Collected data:
----
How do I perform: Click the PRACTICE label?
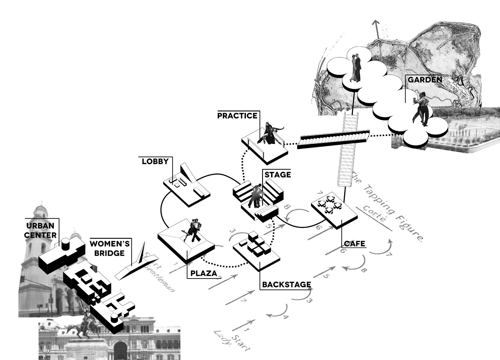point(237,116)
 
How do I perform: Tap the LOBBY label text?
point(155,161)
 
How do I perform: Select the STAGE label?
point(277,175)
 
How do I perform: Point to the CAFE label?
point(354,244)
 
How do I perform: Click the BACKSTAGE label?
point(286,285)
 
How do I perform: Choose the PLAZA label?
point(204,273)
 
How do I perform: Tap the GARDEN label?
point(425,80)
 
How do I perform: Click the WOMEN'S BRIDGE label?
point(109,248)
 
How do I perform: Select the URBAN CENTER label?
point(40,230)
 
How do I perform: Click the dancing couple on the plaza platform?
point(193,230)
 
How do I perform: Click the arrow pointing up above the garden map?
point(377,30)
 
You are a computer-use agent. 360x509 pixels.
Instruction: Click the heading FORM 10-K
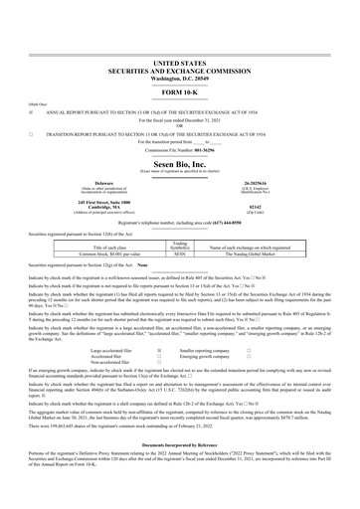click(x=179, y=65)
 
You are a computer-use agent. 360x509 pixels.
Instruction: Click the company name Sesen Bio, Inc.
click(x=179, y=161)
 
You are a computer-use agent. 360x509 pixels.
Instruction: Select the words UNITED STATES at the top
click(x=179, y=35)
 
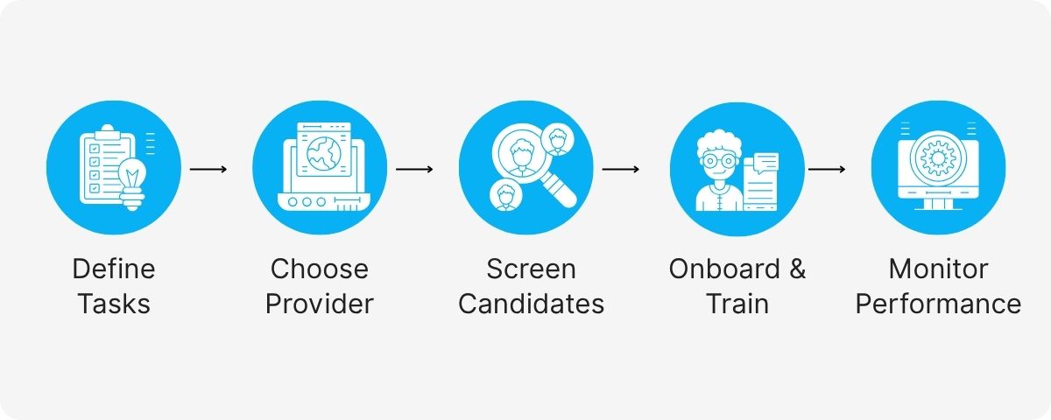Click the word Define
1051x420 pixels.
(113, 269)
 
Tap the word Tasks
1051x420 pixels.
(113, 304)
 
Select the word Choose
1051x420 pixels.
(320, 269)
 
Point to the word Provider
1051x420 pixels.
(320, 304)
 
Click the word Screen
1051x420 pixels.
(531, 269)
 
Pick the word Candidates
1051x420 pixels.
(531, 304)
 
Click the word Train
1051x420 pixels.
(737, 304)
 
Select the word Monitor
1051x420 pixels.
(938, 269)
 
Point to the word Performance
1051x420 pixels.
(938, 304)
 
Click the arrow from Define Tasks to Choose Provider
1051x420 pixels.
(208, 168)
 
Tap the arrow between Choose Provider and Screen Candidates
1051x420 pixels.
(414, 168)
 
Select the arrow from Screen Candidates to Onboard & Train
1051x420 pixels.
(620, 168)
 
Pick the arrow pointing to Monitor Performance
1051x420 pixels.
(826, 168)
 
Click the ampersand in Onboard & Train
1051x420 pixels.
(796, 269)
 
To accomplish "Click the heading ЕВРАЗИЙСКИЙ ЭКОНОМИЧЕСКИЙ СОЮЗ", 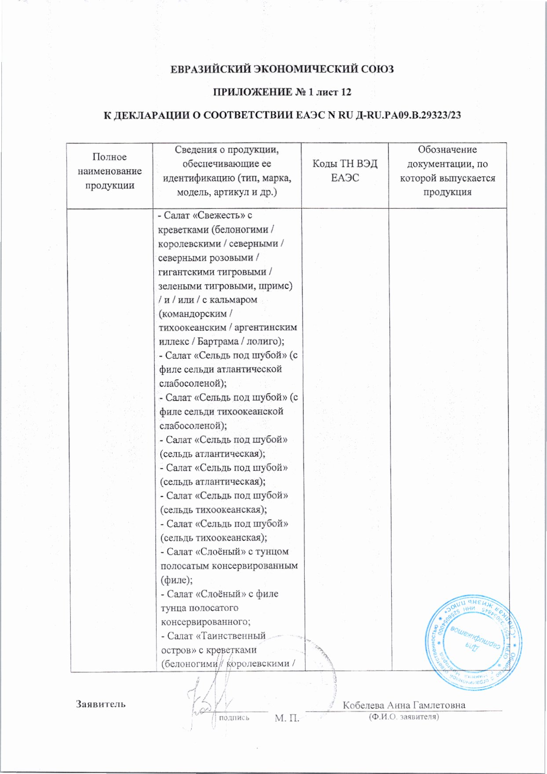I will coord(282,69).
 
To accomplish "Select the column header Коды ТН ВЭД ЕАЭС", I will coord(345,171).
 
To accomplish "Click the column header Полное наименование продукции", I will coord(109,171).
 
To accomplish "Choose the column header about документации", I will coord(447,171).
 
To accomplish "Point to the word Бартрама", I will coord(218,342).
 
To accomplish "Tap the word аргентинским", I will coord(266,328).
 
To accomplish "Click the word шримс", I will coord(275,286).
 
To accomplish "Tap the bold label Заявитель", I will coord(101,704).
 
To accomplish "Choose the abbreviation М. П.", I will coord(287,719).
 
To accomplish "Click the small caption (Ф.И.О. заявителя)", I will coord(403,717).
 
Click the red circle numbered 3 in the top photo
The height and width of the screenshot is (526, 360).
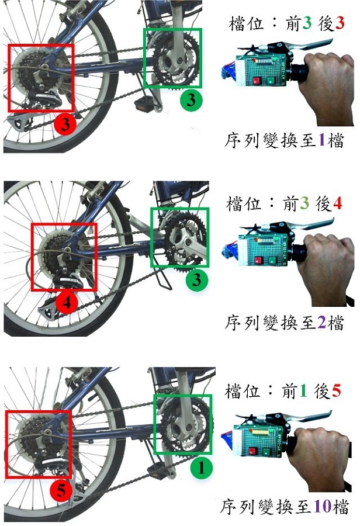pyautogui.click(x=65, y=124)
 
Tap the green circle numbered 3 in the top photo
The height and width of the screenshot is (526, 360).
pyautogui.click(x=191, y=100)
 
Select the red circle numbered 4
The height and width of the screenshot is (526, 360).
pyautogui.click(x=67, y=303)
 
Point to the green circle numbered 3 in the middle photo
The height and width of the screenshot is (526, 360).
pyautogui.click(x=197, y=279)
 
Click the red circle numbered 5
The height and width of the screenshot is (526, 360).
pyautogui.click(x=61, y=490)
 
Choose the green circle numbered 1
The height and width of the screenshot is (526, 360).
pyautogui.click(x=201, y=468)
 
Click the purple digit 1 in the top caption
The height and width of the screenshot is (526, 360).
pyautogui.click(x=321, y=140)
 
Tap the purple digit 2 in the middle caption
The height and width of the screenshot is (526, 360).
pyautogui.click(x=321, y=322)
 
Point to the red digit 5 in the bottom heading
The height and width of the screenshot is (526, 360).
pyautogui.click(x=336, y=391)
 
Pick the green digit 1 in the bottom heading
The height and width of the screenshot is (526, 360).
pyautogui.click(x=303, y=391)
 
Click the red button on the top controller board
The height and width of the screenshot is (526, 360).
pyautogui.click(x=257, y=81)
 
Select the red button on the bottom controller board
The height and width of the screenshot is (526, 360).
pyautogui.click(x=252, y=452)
----
**Set exercise**
List each line of the items above that contains the word "Select". Case counts.

**The reply**
How do I perform: Select the STAGE label?
How do I perform: Select the URBAN CENTER label?
Instruction: Select the words UNITED STATES at the top
Select the word Choose
Select the word Monitor
Select the arrow from Screen Candidates to Onboard & Train
To accomplish "Select the column header Коды ТН ВЭД ЕАЭС", I will coord(345,171).
Select the red circle numbered 4
Select the red button on the bottom controller board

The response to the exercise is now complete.